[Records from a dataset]
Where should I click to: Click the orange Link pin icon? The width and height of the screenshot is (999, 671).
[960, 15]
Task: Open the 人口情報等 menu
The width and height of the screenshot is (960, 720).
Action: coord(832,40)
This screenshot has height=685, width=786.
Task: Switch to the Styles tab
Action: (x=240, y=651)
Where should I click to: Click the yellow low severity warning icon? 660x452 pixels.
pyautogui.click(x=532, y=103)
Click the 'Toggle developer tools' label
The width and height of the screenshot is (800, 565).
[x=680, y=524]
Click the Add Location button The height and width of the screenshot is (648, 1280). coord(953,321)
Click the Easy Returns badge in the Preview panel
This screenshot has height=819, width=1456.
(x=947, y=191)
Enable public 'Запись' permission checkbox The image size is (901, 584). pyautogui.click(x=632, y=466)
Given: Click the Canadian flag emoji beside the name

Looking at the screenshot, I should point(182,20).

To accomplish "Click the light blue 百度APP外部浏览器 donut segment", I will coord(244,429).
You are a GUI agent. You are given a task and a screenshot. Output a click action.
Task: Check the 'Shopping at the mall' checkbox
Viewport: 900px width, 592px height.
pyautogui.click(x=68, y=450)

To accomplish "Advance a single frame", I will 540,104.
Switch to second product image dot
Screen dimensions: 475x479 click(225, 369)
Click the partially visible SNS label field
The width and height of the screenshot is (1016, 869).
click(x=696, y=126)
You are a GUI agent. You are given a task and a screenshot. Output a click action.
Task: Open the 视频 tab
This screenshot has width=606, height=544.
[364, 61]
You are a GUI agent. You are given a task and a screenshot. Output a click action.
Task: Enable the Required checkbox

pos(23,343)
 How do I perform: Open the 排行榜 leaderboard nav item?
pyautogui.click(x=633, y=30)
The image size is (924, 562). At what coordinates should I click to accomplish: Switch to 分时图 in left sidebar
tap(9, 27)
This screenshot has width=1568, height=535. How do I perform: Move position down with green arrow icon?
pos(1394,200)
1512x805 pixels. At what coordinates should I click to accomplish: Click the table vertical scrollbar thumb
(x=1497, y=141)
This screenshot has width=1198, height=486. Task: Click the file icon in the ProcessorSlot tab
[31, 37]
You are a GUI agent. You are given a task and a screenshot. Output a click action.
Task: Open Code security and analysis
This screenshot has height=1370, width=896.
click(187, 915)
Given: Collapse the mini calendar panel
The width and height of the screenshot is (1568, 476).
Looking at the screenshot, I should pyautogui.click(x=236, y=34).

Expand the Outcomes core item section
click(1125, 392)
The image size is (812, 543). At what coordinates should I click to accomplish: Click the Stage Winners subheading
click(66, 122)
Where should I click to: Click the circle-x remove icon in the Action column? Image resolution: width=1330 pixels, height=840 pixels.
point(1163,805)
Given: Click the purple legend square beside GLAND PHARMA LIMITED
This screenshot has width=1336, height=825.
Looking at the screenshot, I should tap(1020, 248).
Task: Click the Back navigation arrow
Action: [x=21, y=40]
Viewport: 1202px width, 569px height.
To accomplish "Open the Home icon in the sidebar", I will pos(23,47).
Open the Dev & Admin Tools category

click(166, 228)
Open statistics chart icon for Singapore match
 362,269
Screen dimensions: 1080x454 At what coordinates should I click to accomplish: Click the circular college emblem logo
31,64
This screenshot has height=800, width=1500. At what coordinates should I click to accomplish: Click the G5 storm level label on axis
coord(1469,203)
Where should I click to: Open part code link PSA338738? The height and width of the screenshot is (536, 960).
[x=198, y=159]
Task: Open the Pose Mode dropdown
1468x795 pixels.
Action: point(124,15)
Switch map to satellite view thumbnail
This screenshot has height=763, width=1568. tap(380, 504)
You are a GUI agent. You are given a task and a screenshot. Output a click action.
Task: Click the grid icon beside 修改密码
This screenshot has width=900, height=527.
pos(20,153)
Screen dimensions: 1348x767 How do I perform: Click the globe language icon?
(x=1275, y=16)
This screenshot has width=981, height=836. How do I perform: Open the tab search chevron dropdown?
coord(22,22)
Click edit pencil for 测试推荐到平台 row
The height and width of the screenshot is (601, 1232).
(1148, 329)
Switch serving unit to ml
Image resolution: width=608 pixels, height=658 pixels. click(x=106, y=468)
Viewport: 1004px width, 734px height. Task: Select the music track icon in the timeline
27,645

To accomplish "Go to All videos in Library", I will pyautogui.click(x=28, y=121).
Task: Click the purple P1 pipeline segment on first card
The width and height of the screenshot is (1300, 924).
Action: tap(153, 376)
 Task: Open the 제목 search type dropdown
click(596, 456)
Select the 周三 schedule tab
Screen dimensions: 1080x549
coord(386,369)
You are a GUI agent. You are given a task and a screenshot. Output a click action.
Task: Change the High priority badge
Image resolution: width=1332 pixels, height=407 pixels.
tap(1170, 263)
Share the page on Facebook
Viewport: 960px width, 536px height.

▶ [WHAT TO PRODUCE]
Make an exact transcription of the entries above.

▶ [RESPONSE TO THE TASK]
Where should I click to: Click the orange Link pin icon? The width and height of the screenshot is (999, 671).
[960, 15]
Task: Open the 人口情報等 menu
The width and height of the screenshot is (960, 720).
Action: coord(832,40)
This screenshot has height=685, width=786.
Task: Switch to the Styles tab
Action: (x=240, y=651)
Where should I click to: Click the yellow low severity warning icon? 660x452 pixels.
pyautogui.click(x=532, y=103)
Click the 'Toggle developer tools' label
The width and height of the screenshot is (800, 565).
[x=680, y=524]
Click the Add Location button The height and width of the screenshot is (648, 1280). coord(953,321)
Click the Easy Returns badge in the Preview panel
This screenshot has height=819, width=1456.
(x=947, y=191)
Enable public 'Запись' permission checkbox The image size is (901, 584). pyautogui.click(x=632, y=466)
Given: Click the Canadian flag emoji beside the name

Looking at the screenshot, I should point(182,20).

To accomplish "Click the light blue 百度APP外部浏览器 donut segment", I will coord(244,429).
You are a GUI agent. You are given a task and a screenshot. Output a click action.
Task: Check the 'Shopping at the mall' checkbox
Viewport: 900px width, 592px height.
pyautogui.click(x=68, y=450)

To accomplish "Advance a single frame", I will 540,104.
Switch to second product image dot
Screen dimensions: 475x479 click(225, 369)
Click the partially visible SNS label field
The width and height of the screenshot is (1016, 869).
click(x=696, y=126)
You are a GUI agent. You are given a task and a screenshot. Output a click action.
Task: Open the 视频 tab
This screenshot has width=606, height=544.
[364, 61]
You are a GUI agent. You are given a task and a screenshot. Output a click action.
Task: Enable the Required checkbox

pos(23,343)
 How do I perform: Open the 排行榜 leaderboard nav item?
pyautogui.click(x=633, y=30)
The image size is (924, 562). At what coordinates should I click to accomplish: Switch to 分时图 in left sidebar
tap(9, 27)
This screenshot has width=1568, height=535. How do I perform: Move position down with green arrow icon?
pos(1394,200)
1512x805 pixels. At what coordinates should I click to accomplish: Click the table vertical scrollbar thumb
(x=1497, y=141)
This screenshot has width=1198, height=486. Task: Click the file icon in the ProcessorSlot tab
[31, 37]
You are a GUI agent. You are given a task and a screenshot. Output a click action.
Task: Open Code security and analysis
This screenshot has height=1370, width=896.
click(187, 915)
Given: Collapse the mini calendar panel
The width and height of the screenshot is (1568, 476).
Looking at the screenshot, I should pyautogui.click(x=236, y=34).

Expand the Outcomes core item section
click(1125, 392)
The image size is (812, 543). At what coordinates should I click to accomplish: Click the Stage Winners subheading
click(66, 122)
Where should I click to: Click the circle-x remove icon in the Action column? Image resolution: width=1330 pixels, height=840 pixels.
point(1163,805)
Given: Click the purple legend square beside GLAND PHARMA LIMITED
This screenshot has width=1336, height=825.
Looking at the screenshot, I should tap(1020, 248).
Task: Click the Back navigation arrow
Action: [x=21, y=40]
Viewport: 1202px width, 569px height.
To accomplish "Open the Home icon in the sidebar", I will pos(23,47).
Open the Dev & Admin Tools category

click(166, 228)
Open statistics chart icon for Singapore match
 362,269
Screen dimensions: 1080x454 At what coordinates should I click to accomplish: Click the circular college emblem logo
31,64
This screenshot has height=800, width=1500. At what coordinates should I click to accomplish: Click the G5 storm level label on axis
coord(1469,203)
Where should I click to: Open part code link PSA338738? The height and width of the screenshot is (536, 960).
[x=198, y=159]
Task: Open the Pose Mode dropdown
1468x795 pixels.
Action: point(124,15)
Switch map to satellite view thumbnail
This screenshot has height=763, width=1568. tap(380, 504)
You are a GUI agent. You are given a task and a screenshot. Output a click action.
Task: Click the grid icon beside 修改密码
This screenshot has width=900, height=527.
pos(20,153)
Screen dimensions: 1348x767 How do I perform: Click the globe language icon?
(x=1275, y=16)
This screenshot has width=981, height=836. How do I perform: Open the tab search chevron dropdown?
coord(22,22)
Click edit pencil for 测试推荐到平台 row
The height and width of the screenshot is (601, 1232).
(1148, 329)
Switch serving unit to ml
Image resolution: width=608 pixels, height=658 pixels. click(x=106, y=468)
Viewport: 1004px width, 734px height. Task: Select the music track icon in the timeline
27,645

To accomplish "Go to All videos in Library", I will pyautogui.click(x=28, y=121).
Task: Click the purple P1 pipeline segment on first card
The width and height of the screenshot is (1300, 924).
Action: tap(153, 376)
 Task: Open the 제목 search type dropdown
click(596, 456)
Select the 周三 schedule tab
Screen dimensions: 1080x549
coord(386,369)
You are a GUI agent. You are given a task and a screenshot. Output a click action.
Task: Change the High priority badge
Image resolution: width=1332 pixels, height=407 pixels.
tap(1170, 263)
Share the page on Facebook
Viewport: 960px width, 536px height.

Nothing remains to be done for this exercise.